How to mobilize to deliver ethics to artificial intelligence

We need to make some big calls - and pretty soon.
11 August 2023

AI. No ethics. The most important election of recent times. No biggie…

• Artificial intelligence without ethics should be tackled like climate change.
• International co-operation may well be necessary.
• Individual nations may not have what it takes to get the job done.

There has never been a technology that needs good ethics as much as artificial intelligence does. The consequences of getting this moment in techno-history wrong are disastrous. Not, as has been widely publicized, world-ending disastrous, but disastrous in terms of our ongoing understanding of – and striving towards – a more equitable world than we inherited.

In Part 1 of this article, we talked with Richard Foster-Fletcher, Chair of MKAI, and Simon Bain, CEO of web platform OmniIndex, who aim to establish ethics for artificial intelligence, about what “good ethics” might look like for artificial intelligence. 

In Part 2, Richard and Simon explained the potential consequences of failing to give artificial intelligence some ethics, irrespective of the complexity of the process of establishing absolute harms as a basis for what those ethics should look like.
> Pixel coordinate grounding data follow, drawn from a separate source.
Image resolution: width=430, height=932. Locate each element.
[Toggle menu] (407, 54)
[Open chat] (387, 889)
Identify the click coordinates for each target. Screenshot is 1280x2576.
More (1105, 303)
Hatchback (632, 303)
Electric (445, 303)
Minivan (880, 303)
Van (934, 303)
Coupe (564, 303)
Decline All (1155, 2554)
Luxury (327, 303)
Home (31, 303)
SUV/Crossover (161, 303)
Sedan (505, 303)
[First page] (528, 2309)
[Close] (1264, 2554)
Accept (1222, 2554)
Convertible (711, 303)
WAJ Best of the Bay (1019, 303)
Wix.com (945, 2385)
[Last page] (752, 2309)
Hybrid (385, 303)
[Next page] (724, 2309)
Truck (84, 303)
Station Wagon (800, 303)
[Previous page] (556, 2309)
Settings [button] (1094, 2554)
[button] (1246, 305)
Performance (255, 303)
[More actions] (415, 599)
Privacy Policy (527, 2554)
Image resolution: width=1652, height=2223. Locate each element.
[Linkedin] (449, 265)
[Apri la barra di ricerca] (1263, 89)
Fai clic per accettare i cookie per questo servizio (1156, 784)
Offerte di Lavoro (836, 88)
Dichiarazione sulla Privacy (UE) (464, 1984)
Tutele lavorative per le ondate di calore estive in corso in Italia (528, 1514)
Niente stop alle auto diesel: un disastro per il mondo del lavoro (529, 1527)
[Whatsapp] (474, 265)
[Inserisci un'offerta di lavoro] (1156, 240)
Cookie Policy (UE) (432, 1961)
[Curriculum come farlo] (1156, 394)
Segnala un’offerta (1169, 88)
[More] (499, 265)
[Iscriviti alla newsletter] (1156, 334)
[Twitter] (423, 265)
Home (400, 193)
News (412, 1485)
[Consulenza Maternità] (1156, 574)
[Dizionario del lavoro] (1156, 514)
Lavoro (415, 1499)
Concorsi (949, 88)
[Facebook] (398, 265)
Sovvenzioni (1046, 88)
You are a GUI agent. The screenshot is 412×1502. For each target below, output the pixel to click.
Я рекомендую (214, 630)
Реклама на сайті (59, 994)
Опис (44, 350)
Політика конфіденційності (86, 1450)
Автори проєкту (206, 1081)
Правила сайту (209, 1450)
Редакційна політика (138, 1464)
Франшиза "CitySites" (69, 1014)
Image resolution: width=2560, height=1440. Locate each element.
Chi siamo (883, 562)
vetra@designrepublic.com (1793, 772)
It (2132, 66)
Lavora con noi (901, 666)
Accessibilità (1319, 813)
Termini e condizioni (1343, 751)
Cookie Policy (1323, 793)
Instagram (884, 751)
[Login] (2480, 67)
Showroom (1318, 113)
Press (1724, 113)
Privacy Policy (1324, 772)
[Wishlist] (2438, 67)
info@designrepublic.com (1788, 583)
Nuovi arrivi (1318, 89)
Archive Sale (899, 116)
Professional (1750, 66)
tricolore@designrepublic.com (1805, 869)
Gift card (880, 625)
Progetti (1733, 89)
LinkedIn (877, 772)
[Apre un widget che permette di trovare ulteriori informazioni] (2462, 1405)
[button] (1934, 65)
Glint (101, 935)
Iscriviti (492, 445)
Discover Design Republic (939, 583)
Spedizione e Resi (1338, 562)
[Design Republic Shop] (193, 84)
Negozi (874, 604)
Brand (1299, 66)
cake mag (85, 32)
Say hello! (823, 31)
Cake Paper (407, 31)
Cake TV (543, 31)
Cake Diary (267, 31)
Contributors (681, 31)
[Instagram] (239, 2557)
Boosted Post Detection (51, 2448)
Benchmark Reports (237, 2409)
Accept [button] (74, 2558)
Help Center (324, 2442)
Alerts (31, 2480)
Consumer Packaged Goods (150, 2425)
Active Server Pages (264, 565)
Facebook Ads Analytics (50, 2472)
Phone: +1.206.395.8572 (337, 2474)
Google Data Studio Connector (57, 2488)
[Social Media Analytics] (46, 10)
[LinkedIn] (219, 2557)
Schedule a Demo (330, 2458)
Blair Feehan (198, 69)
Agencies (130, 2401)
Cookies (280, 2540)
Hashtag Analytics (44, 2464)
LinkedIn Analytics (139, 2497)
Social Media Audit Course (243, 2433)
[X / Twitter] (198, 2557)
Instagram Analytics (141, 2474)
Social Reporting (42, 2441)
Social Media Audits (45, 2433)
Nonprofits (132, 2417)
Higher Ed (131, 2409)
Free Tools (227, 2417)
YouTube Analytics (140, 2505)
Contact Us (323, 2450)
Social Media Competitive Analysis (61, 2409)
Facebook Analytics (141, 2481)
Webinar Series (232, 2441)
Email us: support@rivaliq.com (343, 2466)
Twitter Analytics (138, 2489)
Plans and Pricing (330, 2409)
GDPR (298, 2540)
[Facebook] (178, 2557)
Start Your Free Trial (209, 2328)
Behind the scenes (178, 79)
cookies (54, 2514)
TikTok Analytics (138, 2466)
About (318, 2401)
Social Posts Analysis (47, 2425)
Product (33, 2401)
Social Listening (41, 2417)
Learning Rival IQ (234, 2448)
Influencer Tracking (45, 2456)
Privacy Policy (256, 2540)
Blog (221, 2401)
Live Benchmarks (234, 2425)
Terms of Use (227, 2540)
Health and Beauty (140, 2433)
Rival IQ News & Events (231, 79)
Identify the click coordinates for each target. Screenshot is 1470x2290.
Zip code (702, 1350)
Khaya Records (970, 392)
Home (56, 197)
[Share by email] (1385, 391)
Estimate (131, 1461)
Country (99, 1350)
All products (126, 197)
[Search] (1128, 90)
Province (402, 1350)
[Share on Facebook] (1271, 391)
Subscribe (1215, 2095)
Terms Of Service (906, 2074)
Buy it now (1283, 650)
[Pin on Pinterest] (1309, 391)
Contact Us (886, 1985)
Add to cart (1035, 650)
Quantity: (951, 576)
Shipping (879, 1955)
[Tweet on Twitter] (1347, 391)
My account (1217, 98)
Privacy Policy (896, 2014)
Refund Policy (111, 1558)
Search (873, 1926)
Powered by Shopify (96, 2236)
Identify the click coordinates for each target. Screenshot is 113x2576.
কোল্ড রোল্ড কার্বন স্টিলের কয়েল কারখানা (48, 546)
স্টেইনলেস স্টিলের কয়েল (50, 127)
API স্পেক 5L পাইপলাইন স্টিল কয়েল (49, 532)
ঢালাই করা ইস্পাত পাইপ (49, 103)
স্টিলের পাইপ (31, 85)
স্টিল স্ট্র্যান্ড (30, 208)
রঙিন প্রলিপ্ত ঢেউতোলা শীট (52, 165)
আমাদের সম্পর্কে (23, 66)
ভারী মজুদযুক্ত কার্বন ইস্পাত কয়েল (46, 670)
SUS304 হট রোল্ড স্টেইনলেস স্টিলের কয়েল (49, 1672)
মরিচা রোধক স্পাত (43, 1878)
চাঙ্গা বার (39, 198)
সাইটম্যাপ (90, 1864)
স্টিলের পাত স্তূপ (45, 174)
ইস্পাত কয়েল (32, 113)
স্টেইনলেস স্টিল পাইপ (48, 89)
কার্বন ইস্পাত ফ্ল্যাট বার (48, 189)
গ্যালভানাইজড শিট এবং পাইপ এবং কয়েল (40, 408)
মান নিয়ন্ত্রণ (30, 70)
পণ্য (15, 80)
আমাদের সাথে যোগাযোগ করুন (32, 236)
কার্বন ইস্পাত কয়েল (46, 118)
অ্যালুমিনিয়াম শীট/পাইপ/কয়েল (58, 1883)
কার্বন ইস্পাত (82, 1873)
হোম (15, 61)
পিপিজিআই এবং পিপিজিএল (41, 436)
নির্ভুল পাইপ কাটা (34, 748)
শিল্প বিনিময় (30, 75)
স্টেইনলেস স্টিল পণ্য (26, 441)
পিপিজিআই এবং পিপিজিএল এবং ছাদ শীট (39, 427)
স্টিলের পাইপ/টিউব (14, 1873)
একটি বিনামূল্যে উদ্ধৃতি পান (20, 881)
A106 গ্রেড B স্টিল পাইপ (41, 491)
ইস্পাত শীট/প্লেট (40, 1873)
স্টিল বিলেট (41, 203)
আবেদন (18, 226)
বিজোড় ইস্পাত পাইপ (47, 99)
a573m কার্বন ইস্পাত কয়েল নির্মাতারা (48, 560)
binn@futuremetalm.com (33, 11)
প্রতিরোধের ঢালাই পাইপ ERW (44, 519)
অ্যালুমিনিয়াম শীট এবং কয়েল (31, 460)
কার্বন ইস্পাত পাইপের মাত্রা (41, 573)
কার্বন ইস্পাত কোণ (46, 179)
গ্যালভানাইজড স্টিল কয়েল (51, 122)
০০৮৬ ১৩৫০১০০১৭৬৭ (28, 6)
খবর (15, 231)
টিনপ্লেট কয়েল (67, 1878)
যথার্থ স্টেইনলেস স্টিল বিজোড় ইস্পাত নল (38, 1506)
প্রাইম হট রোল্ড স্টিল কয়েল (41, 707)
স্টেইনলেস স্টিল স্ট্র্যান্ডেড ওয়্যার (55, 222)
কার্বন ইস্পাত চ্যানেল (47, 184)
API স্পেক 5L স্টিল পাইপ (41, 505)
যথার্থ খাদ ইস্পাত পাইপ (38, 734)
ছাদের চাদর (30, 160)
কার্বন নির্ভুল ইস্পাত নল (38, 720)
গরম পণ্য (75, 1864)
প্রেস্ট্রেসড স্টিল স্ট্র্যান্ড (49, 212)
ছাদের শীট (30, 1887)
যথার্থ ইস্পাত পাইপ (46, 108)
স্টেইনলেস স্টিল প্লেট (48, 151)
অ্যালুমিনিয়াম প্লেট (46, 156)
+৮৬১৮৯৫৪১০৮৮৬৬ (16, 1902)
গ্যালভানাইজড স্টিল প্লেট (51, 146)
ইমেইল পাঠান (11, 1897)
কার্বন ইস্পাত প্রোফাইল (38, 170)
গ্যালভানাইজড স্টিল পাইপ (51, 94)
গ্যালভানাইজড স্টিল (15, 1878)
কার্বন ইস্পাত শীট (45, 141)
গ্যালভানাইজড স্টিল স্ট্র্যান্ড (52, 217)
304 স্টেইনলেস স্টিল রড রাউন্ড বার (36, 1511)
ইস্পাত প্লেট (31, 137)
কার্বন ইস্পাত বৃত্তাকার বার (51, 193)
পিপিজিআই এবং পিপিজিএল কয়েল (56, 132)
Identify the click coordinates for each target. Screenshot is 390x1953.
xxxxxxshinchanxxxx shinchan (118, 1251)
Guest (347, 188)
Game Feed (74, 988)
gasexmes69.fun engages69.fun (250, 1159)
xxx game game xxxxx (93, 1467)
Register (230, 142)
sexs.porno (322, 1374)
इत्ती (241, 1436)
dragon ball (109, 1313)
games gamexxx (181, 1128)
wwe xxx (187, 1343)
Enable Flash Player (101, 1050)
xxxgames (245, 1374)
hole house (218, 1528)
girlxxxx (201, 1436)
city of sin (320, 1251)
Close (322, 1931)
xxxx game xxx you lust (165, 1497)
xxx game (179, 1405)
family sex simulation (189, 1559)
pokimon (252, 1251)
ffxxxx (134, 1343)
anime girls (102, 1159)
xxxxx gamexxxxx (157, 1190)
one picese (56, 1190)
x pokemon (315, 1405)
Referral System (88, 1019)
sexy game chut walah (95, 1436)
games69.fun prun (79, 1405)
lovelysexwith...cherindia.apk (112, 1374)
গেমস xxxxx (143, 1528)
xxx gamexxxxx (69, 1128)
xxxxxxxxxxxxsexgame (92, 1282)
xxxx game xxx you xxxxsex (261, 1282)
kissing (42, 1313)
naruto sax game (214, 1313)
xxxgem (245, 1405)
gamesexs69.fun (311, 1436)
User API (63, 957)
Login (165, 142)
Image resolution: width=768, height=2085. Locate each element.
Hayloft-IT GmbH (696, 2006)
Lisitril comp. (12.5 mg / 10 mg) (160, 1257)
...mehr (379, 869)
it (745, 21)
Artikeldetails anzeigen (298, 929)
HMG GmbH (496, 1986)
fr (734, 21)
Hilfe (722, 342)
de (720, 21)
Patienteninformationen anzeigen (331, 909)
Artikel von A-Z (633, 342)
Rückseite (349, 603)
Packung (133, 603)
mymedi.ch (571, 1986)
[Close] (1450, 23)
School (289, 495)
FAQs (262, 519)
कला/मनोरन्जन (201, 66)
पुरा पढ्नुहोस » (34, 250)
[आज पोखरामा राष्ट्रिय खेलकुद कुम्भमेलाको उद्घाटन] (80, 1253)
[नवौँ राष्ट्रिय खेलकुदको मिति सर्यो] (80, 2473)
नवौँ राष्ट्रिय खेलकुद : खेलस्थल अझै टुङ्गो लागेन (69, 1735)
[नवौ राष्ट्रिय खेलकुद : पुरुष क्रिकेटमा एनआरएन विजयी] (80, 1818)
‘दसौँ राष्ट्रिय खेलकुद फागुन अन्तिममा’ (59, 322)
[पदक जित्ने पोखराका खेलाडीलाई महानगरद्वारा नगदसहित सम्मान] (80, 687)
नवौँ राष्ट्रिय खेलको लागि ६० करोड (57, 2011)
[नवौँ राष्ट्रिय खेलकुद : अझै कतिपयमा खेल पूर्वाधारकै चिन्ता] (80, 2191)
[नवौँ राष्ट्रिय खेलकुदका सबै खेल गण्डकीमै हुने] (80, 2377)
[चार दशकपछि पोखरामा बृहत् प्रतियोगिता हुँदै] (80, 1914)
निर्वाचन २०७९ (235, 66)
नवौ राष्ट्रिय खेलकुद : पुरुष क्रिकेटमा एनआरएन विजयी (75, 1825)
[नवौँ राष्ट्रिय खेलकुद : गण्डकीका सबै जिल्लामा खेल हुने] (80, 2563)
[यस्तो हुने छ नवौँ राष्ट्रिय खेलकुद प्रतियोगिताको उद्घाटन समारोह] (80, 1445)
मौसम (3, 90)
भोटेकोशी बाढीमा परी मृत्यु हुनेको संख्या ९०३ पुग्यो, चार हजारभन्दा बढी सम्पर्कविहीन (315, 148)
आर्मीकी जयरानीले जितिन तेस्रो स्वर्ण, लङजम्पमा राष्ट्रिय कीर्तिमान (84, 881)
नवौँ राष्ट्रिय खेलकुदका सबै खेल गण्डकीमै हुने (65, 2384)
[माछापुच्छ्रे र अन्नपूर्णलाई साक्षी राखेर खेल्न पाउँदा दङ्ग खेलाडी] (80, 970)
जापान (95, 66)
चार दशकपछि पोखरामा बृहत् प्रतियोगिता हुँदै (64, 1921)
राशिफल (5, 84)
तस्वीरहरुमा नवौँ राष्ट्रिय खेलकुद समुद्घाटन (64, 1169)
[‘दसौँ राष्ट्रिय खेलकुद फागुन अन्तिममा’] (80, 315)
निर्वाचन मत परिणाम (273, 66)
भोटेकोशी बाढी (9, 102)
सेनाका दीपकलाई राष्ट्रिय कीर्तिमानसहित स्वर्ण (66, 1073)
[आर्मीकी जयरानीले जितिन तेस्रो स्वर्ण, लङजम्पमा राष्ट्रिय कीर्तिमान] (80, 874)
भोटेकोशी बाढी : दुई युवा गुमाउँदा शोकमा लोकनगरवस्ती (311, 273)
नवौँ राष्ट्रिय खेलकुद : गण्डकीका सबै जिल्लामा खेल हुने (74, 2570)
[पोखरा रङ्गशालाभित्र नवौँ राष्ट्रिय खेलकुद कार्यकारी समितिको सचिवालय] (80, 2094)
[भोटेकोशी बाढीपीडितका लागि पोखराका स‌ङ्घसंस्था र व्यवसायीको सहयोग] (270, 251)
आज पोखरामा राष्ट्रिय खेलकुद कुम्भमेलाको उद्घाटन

That left us with one fairly massive question.

THQ:

So how do we give our artificial intelligence ethics? Genuine question – it’s out there already, doing a thousand different jobs. How do we teach it to be progressive technology (without unnecessarily overstepping boundaries of ethical difference)?

RF-F:
By next year.

THQ:

Excuse us?

RF-F:

We’ve got to do that by next year, otherwise it’s going to screw with the elections in the US.

THQ:
Oh. Yeah. Everybody that knows about this technology seems to be deeply worried about exactly that. “The AI election,” as they call it.

SB:
And they’re right to worry. If you look at human nature, it has always been tribal. We’re a tribe group. We like our own tribe. Anybody comes near our tribe, we’ll throw something at them to try and get rid of them.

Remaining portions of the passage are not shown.